El chikang es una pequeña arpa de boca de bambú. Su vibración permanece cerca de la boca de quien la toca, donde los cambios en la cavidad oral colorean un pulso suave y repetido; entre sus intérpretes tradicionales más destacadas figuran mujeres. El tamuru es un instrumento de arco de una sola cuerda. Su ámbito tonal reducido invita a atender a la presión del arco, la textura y la inflexión, más que a la amplitud armónica.
Importa una última distinción de nombres. Drangyen, dramnyen, dranyen y dramyin son romanizaciones habituales del conocido laúd himalayo. El Tsai-Ding Dramnyen de Kheng, sin embargo, es un instrumento de bordón distinto, hecho de bambú y con dos cuerdas. Debe conservarse el nombre completo cuando se aluda a ese instrumento concreto. Del mismo modo, pewang es otro nombre que el lector puede encontrar para el chiwang, no un instrumento nacional adicional.
Construcción y función van juntas. Un instrumento de percusión usado en un contexto chamánico no es materia prima para extraer sonidos y reutilizarlos fuera de contexto en música ambiental. Indique el constructor, el intérprete, el lugar y la ocasión, o limite el alcance de la afirmación.
Aup Tsheten Dorji muestra cómo cambia una cultura instrumental
Aup Tsheten Dorji emigró del Tíbet a Bután en 1960, ejerció de músico y llegó a ser un compositor prolífico. Su historia cuestiona cualquier frontera nítida entre los sonidos butaneses y tibetanos. Con él cruzó también un repertorio que después desarrolló en instituciones y actos de Bután.
La pregunta adecuada no es dónde una melodía es pura. Pregunte cuándo la arregló, para quién, en qué lengua y con qué intérpretes. La migración crea autoría además de influencia.
La madera debe seleccionarse, secarse y tallarse. La piel y las cuerdas deben responder con fiabilidad. Las flautas necesitan orificios colocados de acuerdo con la afinación prevista. Los instrumentos requieren reparaciones, y los estudiantes necesitan a alguien capaz de oír cuándo la técnica está cambiando el sonido.

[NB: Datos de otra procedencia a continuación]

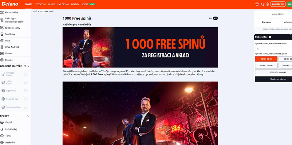Viewport: 292px width, 145px height.
Task: Click the search magnifier icon
Action: (x=262, y=4)
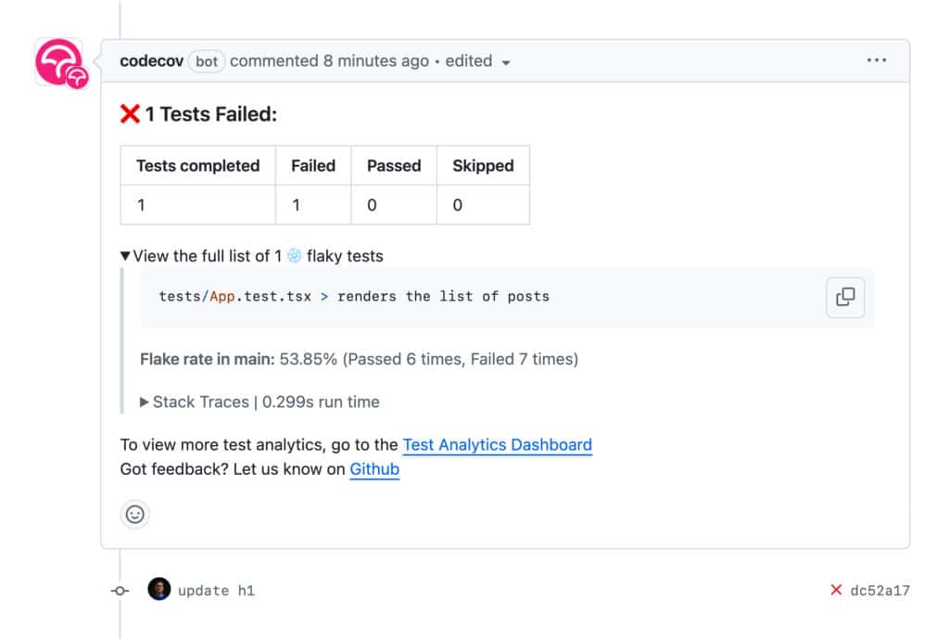Click the commit node icon on the timeline
949x639 pixels.
pyautogui.click(x=119, y=590)
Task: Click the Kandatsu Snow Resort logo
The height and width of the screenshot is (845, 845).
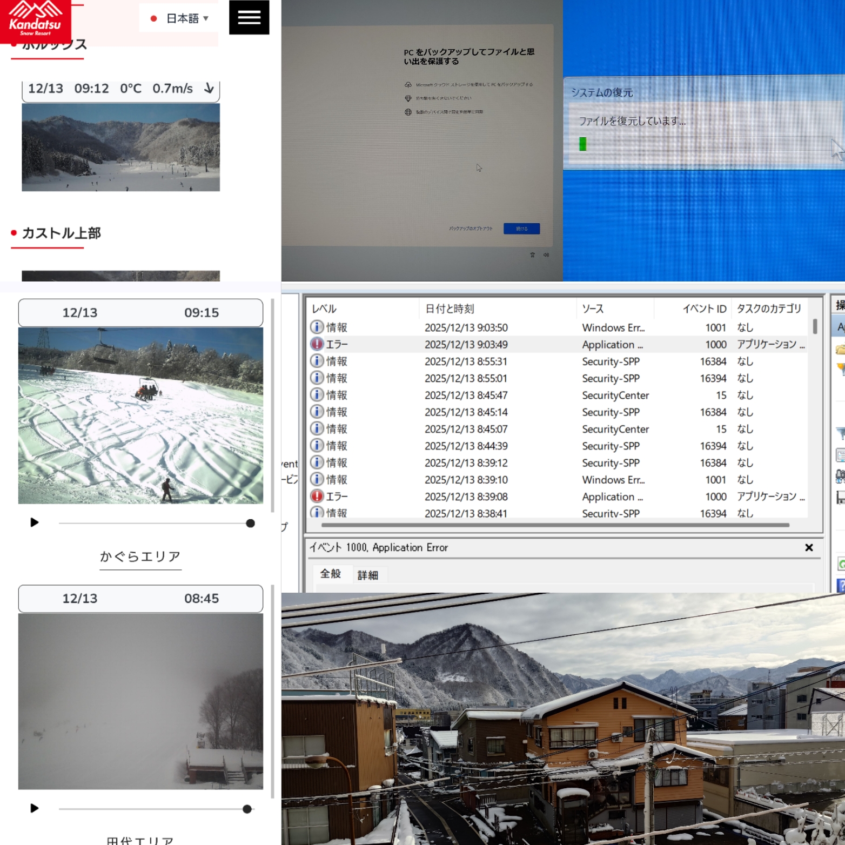Action: point(35,21)
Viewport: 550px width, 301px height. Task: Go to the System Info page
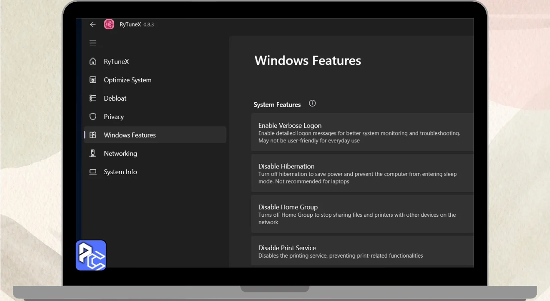tap(120, 172)
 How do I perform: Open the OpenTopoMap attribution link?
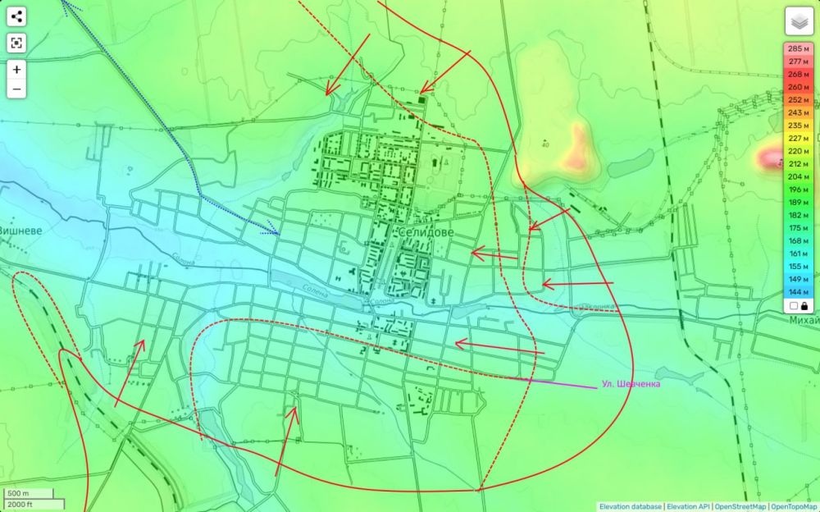click(795, 506)
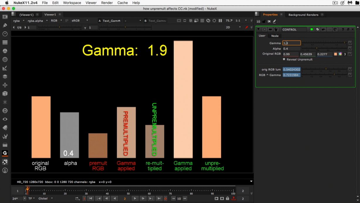The image size is (360, 203).
Task: Open the Global frame range dropdown
Action: 45,198
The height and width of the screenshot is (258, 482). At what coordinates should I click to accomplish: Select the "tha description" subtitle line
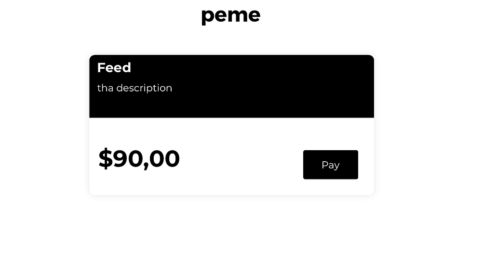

Los créditos rara vez hacen visible todo esto. Por eso, el lector debería entender el nombre de un intérprete como el comienzo de una cadena, no como el único artífice de una tradición sonora. Cuando se conozca al constructor, conserve su nombre junto al instrumento.
Escuche el conjunto función por función
Empiece con una grabación en la que puedan distinguirse voz, drangyen, chiwang y lingm. En la primera pasada, siga solo el drangyen. El ataque de sus cuerdas pulsadas puede marcar el comienzo de una frase, reforzar un giro melódico o mantener un leve perfil rítmico bajo la voz. Su resonancia zumbante y su rápido decaimiento forman parte de su identidad; un timbre suave de sintetizador no puede reproducir la interacción física entre dedo, cuerda y puente.
En la segunda pasada, pase al chiwang. Una línea de arco puede prolongarse en los espacios que deja el laúd y seguir la voz tan de cerca que el ornamento parezca pasar de la garganta a la cuerda. Luego escuche el lingm. La respiración y el movimiento de los dedos dan a la flauta otro contorno, y una pausa puede responder al cuerpo del intérprete antes que a un compás escrito.
Por último, vuelva al conjunto entero. Las partes no necesitan fundirse en un color orquestal terso. Sus ataques distintos permiten localizar a cada músico sin dejar de oír una línea compartida. Por eso importan los créditos: una lista de instrumentos nombra materiales, mientras que los intérpretes revelan sentido del tiempo, toque y decisiones.
El ejercicio también protege contra un atajo común en la música de viaje. Drangyen, chiwang y lingm no son signos intercambiables de Bután. Cada uno pertenece a repertorios, maestros y ocasiones. Una grabación se vuelve informativa cuando deja audibles esas relaciones.